AIM OF THE TASK: From the line that contains "PARTNERS (743, 182)" down to the final line of the listing below, set down every line exactly, both ends included, and drop the pictures.

DATASET ENTRIES:
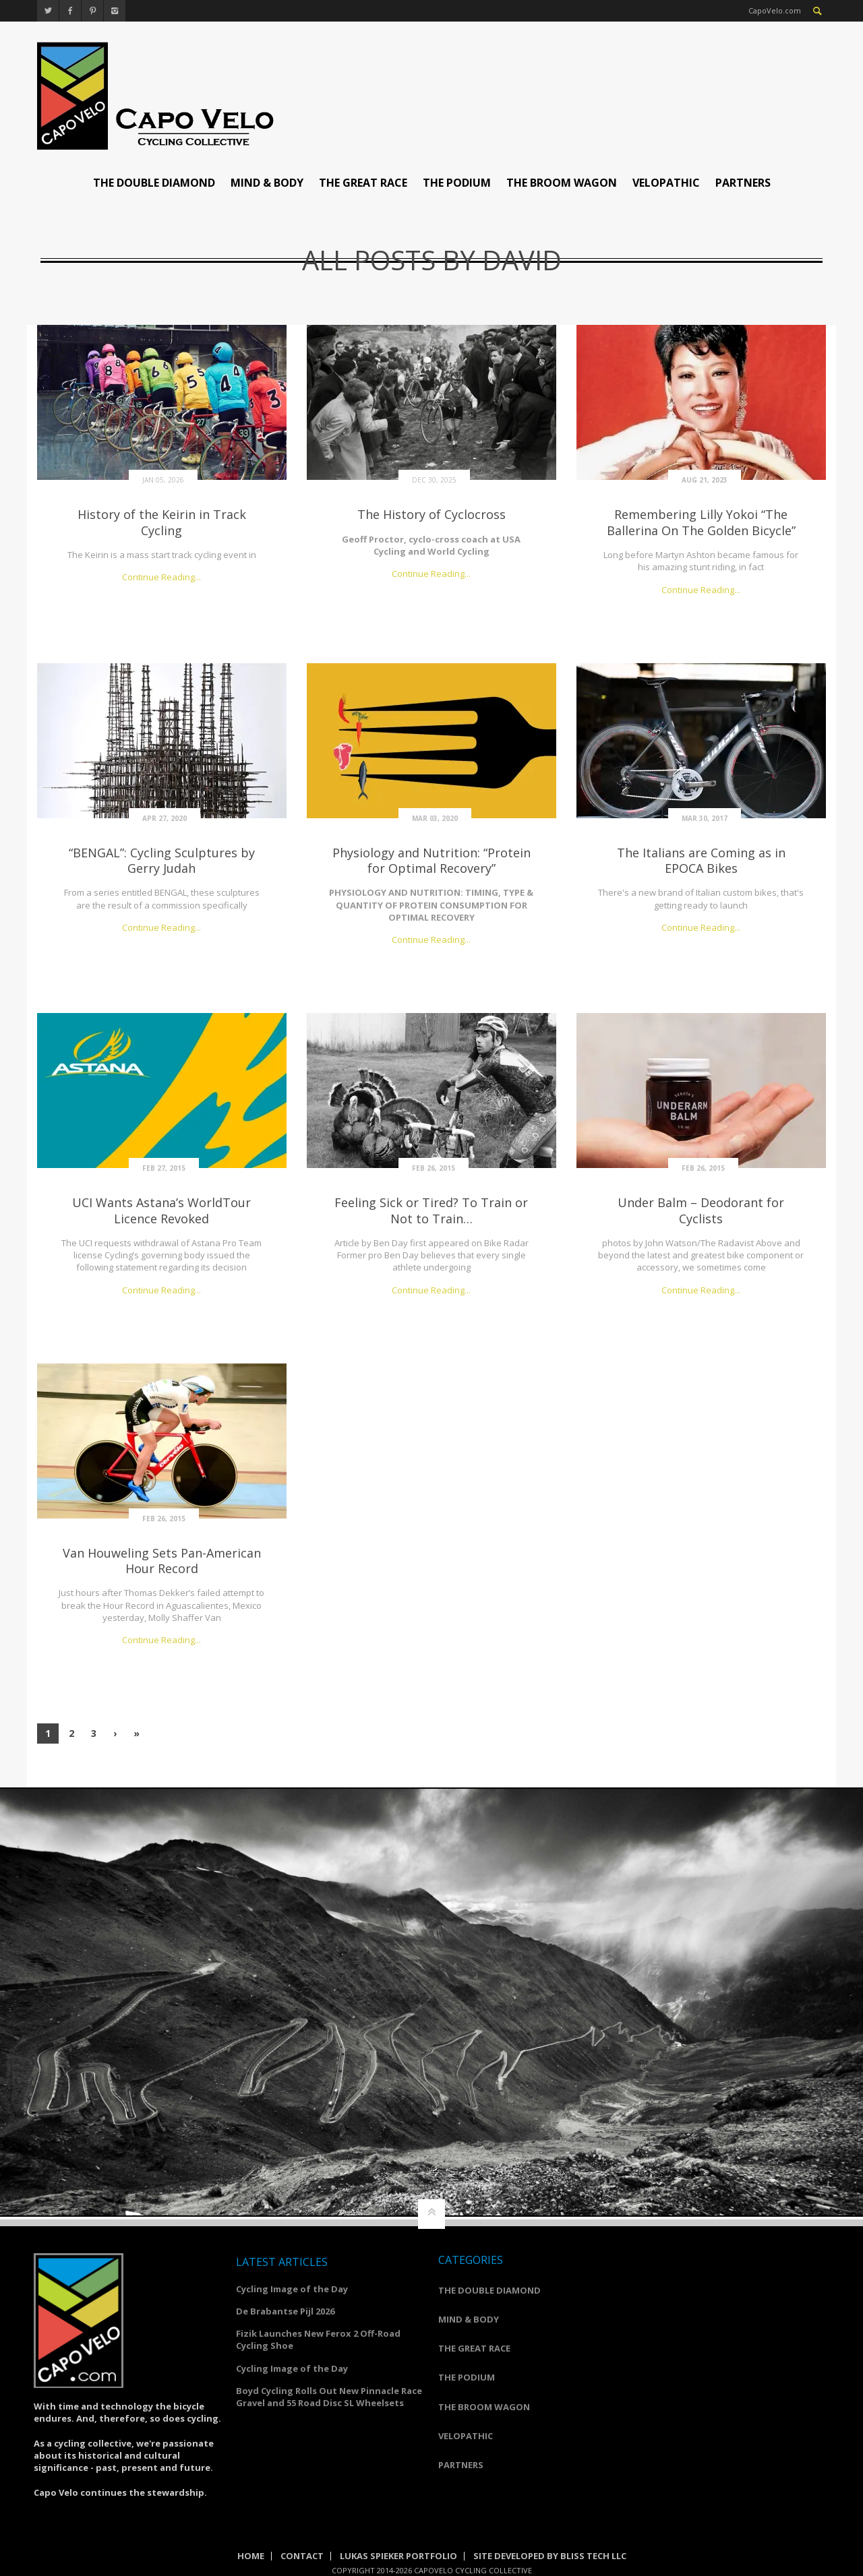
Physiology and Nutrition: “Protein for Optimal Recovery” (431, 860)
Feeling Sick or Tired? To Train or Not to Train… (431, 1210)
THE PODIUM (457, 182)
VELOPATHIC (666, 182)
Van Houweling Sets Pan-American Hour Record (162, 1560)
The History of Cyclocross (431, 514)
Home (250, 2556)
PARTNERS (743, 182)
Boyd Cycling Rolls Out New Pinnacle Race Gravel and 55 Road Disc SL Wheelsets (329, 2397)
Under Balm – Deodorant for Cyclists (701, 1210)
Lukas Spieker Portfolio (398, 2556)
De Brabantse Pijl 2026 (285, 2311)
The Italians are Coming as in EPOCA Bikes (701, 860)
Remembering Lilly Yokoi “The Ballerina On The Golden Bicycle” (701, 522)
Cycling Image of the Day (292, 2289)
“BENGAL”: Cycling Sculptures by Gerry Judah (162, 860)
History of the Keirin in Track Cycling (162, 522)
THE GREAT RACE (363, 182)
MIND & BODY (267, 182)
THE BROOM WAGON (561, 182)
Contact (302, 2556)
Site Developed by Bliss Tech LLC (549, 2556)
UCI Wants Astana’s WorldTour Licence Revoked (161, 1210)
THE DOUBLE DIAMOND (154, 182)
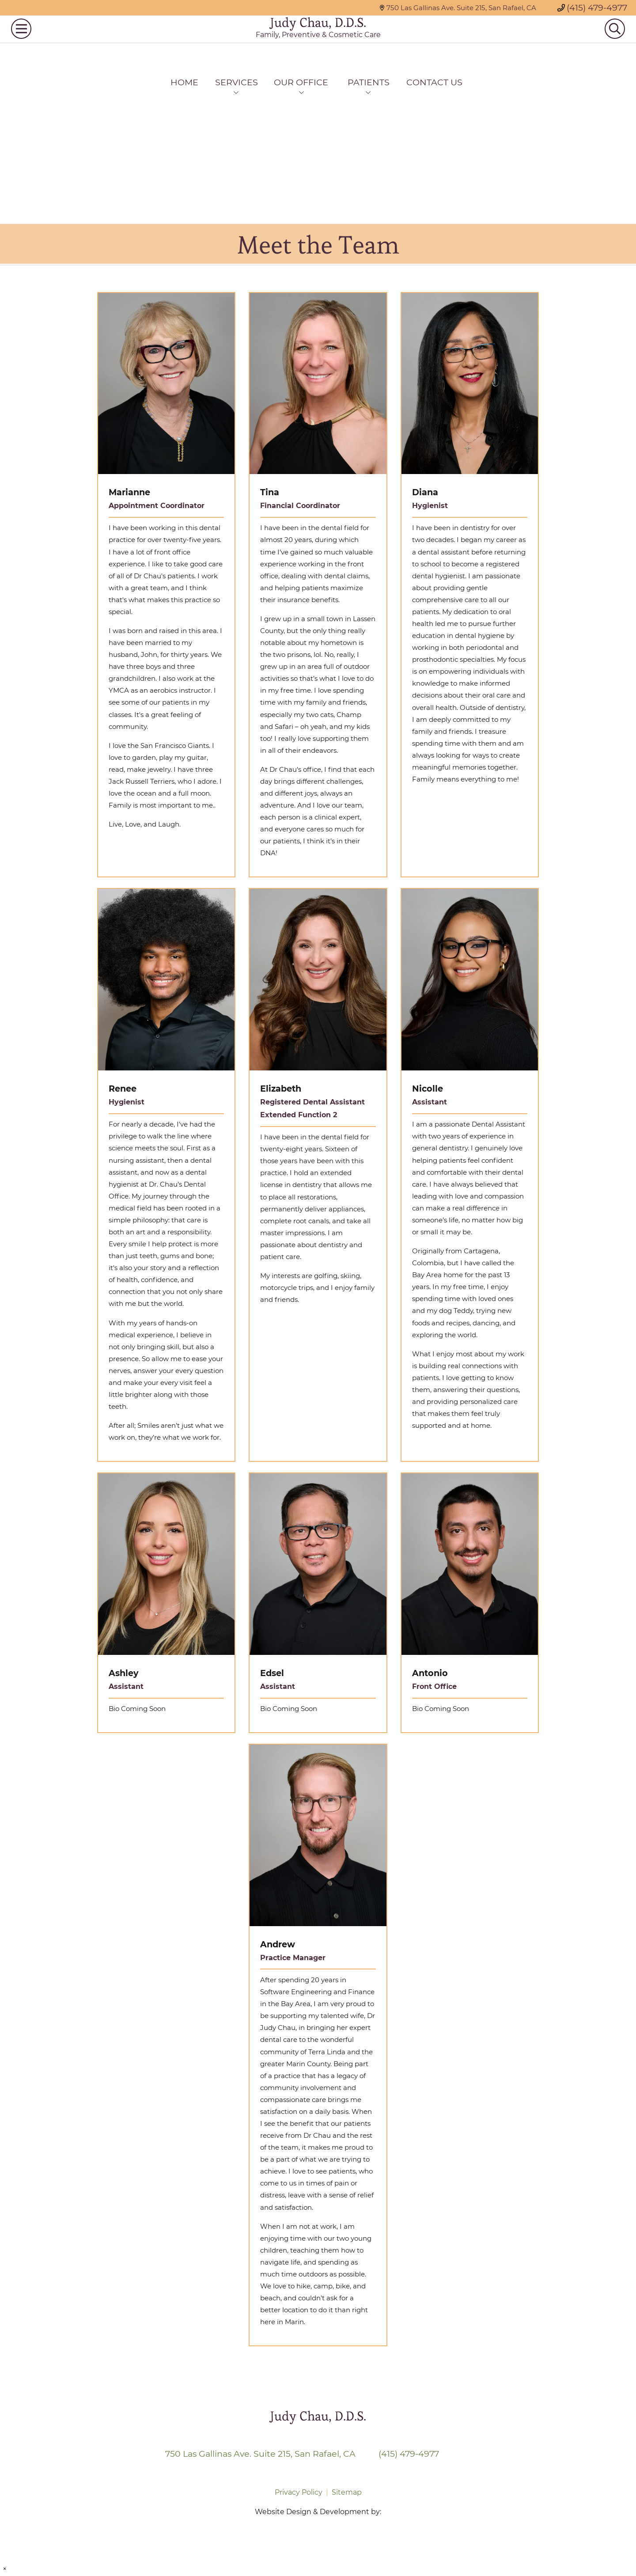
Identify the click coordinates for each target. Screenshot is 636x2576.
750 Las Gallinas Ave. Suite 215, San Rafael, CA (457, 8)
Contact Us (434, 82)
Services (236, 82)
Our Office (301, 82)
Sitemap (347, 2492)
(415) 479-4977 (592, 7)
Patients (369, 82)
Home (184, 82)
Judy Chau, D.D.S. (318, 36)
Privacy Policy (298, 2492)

RESPONSE TO THE EXERCISE:
PARTNERS (743, 182)
Boyd Cycling Rolls Out New Pinnacle Race Gravel and 55 Road Disc SL Wheelsets (329, 2397)
Under Balm – Deodorant for Cyclists (701, 1210)
Lukas Spieker Portfolio (398, 2556)
De Brabantse Pijl 2026 (285, 2311)
The Italians are Coming as in EPOCA Bikes (701, 860)
Remembering Lilly Yokoi “The Ballerina On The Golden Bicycle” (701, 522)
Cycling Image of the Day (292, 2289)
“BENGAL”: Cycling Sculptures by Gerry Judah (162, 860)
History of the Keirin in Track Cycling (162, 522)
THE GREAT RACE (363, 182)
MIND & BODY (267, 182)
THE BROOM WAGON (561, 182)
Contact (302, 2556)
Site Developed by Bliss Tech LLC (549, 2556)
UCI Wants Astana’s WorldTour Licence Revoked (161, 1210)
THE DOUBLE DIAMOND (154, 182)
Identify the click coordinates for each target. Screenshot is 636x2576.
750 Las Gallinas Ave. Suite 215, San Rafael, CA (457, 8)
Contact Us (434, 82)
Services (236, 82)
Our Office (301, 82)
Sitemap (347, 2492)
(415) 479-4977 (592, 7)
Patients (369, 82)
Home (184, 82)
Judy Chau, D.D.S. (318, 36)
Privacy Policy (298, 2492)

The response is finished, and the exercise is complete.